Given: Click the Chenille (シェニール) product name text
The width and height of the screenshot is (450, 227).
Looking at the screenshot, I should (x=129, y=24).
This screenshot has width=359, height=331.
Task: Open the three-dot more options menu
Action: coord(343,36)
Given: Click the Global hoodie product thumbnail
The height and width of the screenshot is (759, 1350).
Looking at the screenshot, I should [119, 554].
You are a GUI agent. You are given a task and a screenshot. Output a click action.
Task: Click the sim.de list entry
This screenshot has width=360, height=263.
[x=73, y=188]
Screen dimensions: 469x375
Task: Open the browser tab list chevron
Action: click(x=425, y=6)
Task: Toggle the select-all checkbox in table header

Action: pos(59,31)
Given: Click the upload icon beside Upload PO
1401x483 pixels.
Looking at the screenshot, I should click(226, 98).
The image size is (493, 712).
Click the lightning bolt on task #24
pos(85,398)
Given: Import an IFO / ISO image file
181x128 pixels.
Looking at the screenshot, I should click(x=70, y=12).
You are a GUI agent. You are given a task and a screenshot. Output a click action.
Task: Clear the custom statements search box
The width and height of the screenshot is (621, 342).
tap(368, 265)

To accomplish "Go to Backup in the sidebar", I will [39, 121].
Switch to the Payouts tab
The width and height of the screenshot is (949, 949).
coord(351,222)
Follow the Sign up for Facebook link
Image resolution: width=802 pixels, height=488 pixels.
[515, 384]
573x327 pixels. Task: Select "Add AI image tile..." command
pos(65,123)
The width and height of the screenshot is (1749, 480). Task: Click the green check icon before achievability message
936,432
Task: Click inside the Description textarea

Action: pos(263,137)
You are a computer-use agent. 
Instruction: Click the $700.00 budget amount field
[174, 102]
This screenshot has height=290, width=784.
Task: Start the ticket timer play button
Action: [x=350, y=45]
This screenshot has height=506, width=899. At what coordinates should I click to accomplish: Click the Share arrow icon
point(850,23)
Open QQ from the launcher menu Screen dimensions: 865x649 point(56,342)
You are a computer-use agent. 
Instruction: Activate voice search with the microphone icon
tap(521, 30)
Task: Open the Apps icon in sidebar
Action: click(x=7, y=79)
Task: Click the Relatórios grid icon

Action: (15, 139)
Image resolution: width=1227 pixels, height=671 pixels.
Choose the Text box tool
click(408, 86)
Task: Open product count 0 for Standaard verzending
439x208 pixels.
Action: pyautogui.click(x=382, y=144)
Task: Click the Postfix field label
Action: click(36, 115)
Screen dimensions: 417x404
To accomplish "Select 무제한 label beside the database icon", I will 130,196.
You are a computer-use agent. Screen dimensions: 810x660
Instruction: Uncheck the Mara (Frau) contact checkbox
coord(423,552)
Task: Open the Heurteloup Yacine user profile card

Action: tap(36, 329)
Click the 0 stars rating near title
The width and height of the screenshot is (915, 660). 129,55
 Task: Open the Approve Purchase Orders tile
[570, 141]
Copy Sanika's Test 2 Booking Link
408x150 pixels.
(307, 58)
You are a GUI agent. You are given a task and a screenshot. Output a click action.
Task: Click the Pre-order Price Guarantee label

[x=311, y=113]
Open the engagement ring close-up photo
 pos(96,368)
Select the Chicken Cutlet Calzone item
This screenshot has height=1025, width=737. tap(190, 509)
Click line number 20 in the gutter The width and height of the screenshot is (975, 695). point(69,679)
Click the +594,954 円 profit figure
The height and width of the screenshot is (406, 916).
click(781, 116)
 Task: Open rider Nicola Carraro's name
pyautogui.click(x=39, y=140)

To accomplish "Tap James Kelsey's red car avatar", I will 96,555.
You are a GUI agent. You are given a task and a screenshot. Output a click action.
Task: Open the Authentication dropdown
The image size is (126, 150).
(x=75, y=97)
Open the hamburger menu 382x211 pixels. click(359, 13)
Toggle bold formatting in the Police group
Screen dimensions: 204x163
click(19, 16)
* * * * * * * * *
--- AIM OF THE EXERCISE ---
Check the listing above for "beside". Show every line where it turns up.

--- ANSWER TO THIS EXERCISE ---
Given: Click the upload icon beside Upload PO
To accomplish "Select 무제한 label beside the database icon", I will 130,196.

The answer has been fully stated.